‘Go to your room, Theodore,’ he whispered. ‘Go to your room and wait.’
The voice was not human, a rasping sigh coming from a great distance, but it seemed to Theodore as he flinched back that the words were English. Once only in his life, when Theodore had offended, Father had used those exact words; and the voice, through all the distortion of distance, spoke with Father’s exact tone.
Theodore’s cringeing movement away from the swollen creature became a stagger and collapse as the shock struck him. He picked himself up and scuttled, cowering, until he collided with the back wall of the gallery. There he turned and ran, hunching his shoulders, not daring to look behind him; he twisted through a dark opening, scuttled down a corridor and out on to the gallery of a small courtyard, thronging with folk below him. Two more turns and he was lost. Yesterday he had known almost every winding of this maze, but suddenly all that knowledge was wiped away; his flight became like a journey in a dream, a panic rush through familiar country whose parts no longer fit together. He stopped at the entrance to another dark corridor and stood shaking his head, as though trying to clear the chaos from it, but all the time he heard the rasping whispered words. A monk glided out of the dark and spoke to him in Tibetan.
‘My room. My room,’ whispered Theodore.
He spoke in English, but the monk seemed to guess his need and took him gently by the elbow and guided him like a blind man through the maze until they reached a familiar gallery and a familiar door.
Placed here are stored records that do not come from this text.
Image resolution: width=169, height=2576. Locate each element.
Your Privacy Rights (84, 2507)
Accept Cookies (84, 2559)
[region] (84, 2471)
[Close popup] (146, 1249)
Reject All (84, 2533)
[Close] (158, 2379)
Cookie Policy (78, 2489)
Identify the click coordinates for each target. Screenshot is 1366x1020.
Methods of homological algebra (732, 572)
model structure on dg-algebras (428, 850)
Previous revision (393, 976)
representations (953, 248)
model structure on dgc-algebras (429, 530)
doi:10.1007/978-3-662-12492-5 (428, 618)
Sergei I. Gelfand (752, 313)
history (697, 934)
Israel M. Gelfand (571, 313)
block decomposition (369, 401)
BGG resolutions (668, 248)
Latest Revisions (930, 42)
At the touch of the latch Theodore’s wits came back to him, enough to make him mutter his thanks to his guide before darting through the door and heaving it shut. He drew a deep breath and turned to face Lung, but the room was empty.
Perhaps even in his terror Theodore had been unconsciously bracing himself to face his friend’s snarl of fury and rejection, and now, finding there was no need, he let a long sigh shake his body as that strand of tension slid away. The process did not stop, but ran on and on all through the web of fear, and self-pity, and self-distrust, loosing first the tautness of the morning’s nightmare and then ravelling on through ancient knots and cords that had shaped his nature.
The process was timeless, his whole life, two or three breaths drawn a pace inside the door. There had been a pool in the ravine in which Father baptized his converts. Out of a place like that Theodore stepped into the middle of the room, where he stretched and sighed, as if waking from a dream.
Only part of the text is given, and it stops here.